## Begin Extracted records
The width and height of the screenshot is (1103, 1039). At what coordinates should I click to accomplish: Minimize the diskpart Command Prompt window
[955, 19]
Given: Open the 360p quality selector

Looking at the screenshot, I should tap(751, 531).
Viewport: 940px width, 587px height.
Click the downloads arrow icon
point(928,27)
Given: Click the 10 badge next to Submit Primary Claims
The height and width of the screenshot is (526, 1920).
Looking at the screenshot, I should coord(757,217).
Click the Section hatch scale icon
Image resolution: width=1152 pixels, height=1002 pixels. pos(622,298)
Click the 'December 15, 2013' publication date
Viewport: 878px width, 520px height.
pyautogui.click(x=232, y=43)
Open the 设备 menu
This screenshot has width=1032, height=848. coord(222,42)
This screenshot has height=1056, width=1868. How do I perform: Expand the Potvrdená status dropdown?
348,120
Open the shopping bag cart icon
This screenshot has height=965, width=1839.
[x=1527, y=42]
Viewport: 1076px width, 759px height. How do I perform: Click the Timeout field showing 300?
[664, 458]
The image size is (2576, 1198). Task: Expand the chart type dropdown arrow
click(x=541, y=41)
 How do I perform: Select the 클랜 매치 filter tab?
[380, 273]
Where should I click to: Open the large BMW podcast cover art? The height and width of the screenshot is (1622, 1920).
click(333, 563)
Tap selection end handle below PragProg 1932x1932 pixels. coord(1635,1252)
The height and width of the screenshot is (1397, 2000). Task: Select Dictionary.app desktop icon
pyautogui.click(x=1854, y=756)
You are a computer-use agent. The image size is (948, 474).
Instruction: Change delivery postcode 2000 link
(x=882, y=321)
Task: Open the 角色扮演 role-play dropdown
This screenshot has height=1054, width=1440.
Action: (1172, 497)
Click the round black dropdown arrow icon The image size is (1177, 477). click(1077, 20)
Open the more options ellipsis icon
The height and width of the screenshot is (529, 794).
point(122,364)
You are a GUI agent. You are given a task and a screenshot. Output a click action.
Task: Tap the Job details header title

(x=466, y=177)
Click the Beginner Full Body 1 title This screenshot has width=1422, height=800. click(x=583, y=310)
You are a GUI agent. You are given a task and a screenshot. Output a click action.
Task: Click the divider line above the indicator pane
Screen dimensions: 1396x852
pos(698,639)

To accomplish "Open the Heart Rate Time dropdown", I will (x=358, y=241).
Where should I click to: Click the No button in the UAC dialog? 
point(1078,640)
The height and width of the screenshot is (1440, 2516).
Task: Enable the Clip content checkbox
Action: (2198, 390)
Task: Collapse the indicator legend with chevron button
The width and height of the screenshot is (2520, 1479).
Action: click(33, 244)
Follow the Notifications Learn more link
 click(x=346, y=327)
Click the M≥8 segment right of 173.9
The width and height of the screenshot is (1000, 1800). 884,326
## End Extracted records
**What is required**:
Pick out each line in the records above that contains the word "Open", and copy those lines.

**Reply to the task**:
Given: Open the 360p quality selector
Open the 设备 menu
Open the shopping bag cart icon
Where should I click to: Open the large BMW podcast cover art? The height and width of the screenshot is (1622, 1920).
Task: Open the 角色扮演 role-play dropdown
Open the more options ellipsis icon
To accomplish "Open the Heart Rate Time dropdown", I will (x=358, y=241).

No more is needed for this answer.